The second line gives
categorical_preprocessor = make_pipeline(SimpleImputer(strategy="constant",fill_value="unknown"),OrdinalEncoder(handle_unknown="use_encoded_value", unknown_value=-1))
0.742

And the third one gives
categorical_preprocessor = make_pipeline(OneHotEncoder(handle_unknown="ignore"))
0.726

What I did was do the first solution (0.76), then see that the answer was not covered, then fell back to the hot encoder strategy (which is wrong as I saw afterwards reading the forum) but as the result corresponded, I gave that answer (0.72) which was wrong. I thought of the middle answer only afterwards.

Edit :
data.info() helps to see that the "most_frequent " strategy was probably not the best one. Maybe its use should be underlined as early as module 1 in “tabular data exploration”. to detect early how many values are missing.

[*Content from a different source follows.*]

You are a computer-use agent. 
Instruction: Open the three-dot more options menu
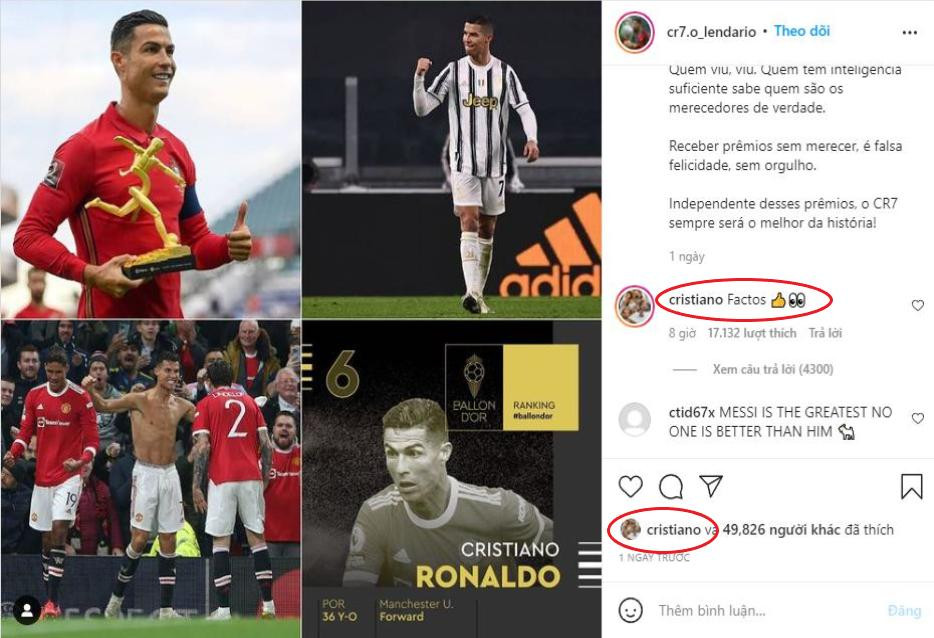tap(910, 32)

glemaitre58 · 25 June 2021 12:09

Yep, we should revise this question. I thought that fixing the random_state would be enough for this session but indeed, changing the preprocessing will have an impact.

We could be more directive. Normally, one should not use the OneHotEncoder with tree-based model and instead use the OrdinalEncoder. However, I am not sure that we specify the imputation method.

radamel17 · 28 June 2021 17:21

Hi,

the choice between make_pipeline and Pipeline give two different test_score 0.72 vs. 0.74. What is the main reason to explain those small difference ?

Have a nice day.

glemaitre58 · 28 June 2021 17:39

Probably one of the step has a stochastic process and the random state was not set.

Franciscosanhueza · 30 June 2021 23:01

I made the same mistake because I used the one-hot-encoder, problably the instructions should be more clear.

AWNeto · 1 July 2021 00:56

Hello!
Why shouldn’t one use the OneHotEncoder with a tree-based model?
I’m curious to understand the rationale behind this principle.
Thanks in advance!

glemaitre58 · 1 July 2021 08:23

You can refer to the solution of the following exercise that you did in the first module: 📃 Solution for Exercise M1.05 — Scikit-learn course

In short, it is not improving the statistical performance of a model. However, it expands the number of features, and since a tree will have to go through each feature individually, the computational cost is much higher.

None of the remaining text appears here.